Concerns have been raised regarding the safety of open vitrification carriers for the cryopreservation of reproductive cells [2, 2022, 35]. Although, there have been no reported incidents of human reproductive tissue contamination during storage in liquid nitrogen tanks to date, there has been a movement toward the use of “closed” sealed systems for human gamete/embryo cryopreservation. The long-standing argument for use of open systems has been that the benefit of higher cooling rates and ease of embryo loading/recovery far outweigh the theoretical risks of using such and open system. This former objection is rapidly becoming obsolete with accumulating pregnancy outcome data from closed vitrification carriers [6]. The current data set provides further evidence to suggest that a closed vitrification carrier can be used effectively for embryos at both early and late stages. Despite the far lower cooling and warming rates with the Rapid-i (−1220°C/min, +7700°C/min) compared to the HSV straw (−2900°C/min, +25,000°C/min) [26, 27], clinical outcomes more than matched those with the HSV (CPR 45%, IR 31%) [23]. Transitioning to the Rapid-i closed carrier was aided by its clever design. Its resemblance to the cryoloop as far as embryo loading and recovery made it technically easy to use.

It should be noted that with cryopreservation at the blastocyst stage, it was important to critically assess the degree of expansion and alter the vitrification protocol accordingly. Blastocyst collapse was integral to successful vitrification of expanded blastocysts.
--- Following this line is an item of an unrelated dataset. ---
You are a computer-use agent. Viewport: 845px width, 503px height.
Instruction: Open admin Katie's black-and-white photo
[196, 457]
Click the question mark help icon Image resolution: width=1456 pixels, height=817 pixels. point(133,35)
Cell death and DNA damage is lower if the size of the blastocoelic cavity is reduced prior to vitrification [36]. Vanderzwalmen and colleagues first described the benefit of blastocoel shrinkage to improve cryosurvival [18]. A variety of methods have been applied to reduce blastocoelic volume prior to vitrification leading to improvements in post-warming survival and ultimately, clinical outcomes [14, 15, 18, 37, 38]. Mukaida and colleagues reported an implantation rate of 47% with mechanically or laser collapsed blastocysts vitrified on cryoloops [37]. We had a similarly high 49% implantation rate with mechanically collapsed blastocysts cryopreserved using the the Rapid-i closed vitrification system. In contrast, Hashimoto et al. vitrified blastocysts on the Rapid-i without collapsing and reported clinical outcomes similar to our own [29]. It is likely that the specific vitrification protocol in combination with the type of carrier and the morphology of the blastocyst being cryopreserved may dictate whether or not collapsing is necessary.
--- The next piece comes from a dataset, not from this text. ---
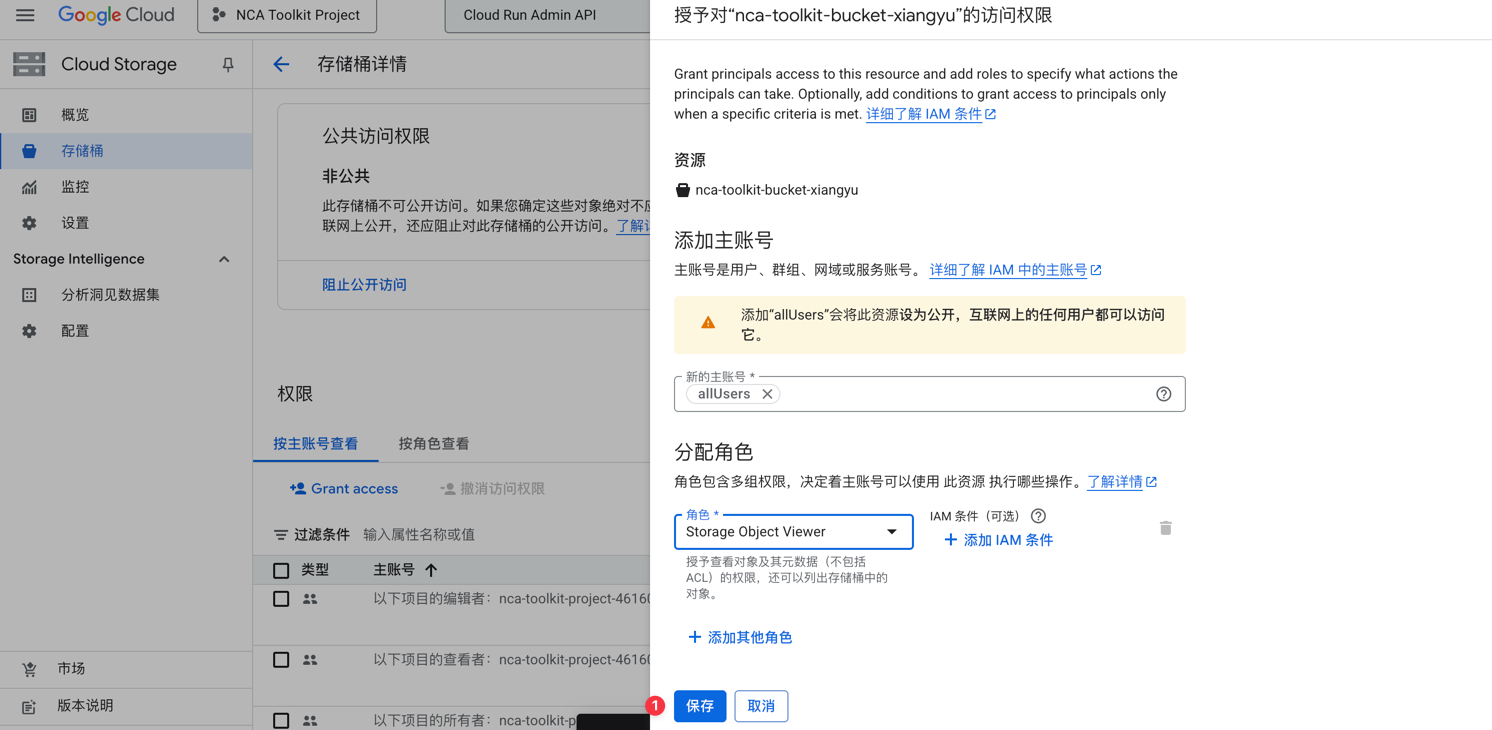Check the 编辑者 principal row checkbox
Viewport: 1492px width, 730px height.
281,599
In summary, the Rapid-i offers an excellent alternative to existing open vitrification devices for embryo cryopreservation at the 8–10 cell stage as well as at the blastocyst stage. Use of this type of “closed” system that prevents direct contact between the embryos and liquid nitrogen reduces the potential risk of sample cross-contamination or infection. These preliminary data and live birth outcomes have paved the way toward transitioning to a closed vitrification system in our own IVF program. The ease of embryo loading and unloading played an important role in the selection and acceptance of this particular device as opposed to other commercially available closed vitrification devices. Additional data from other centers are needed to further corroborate these findings.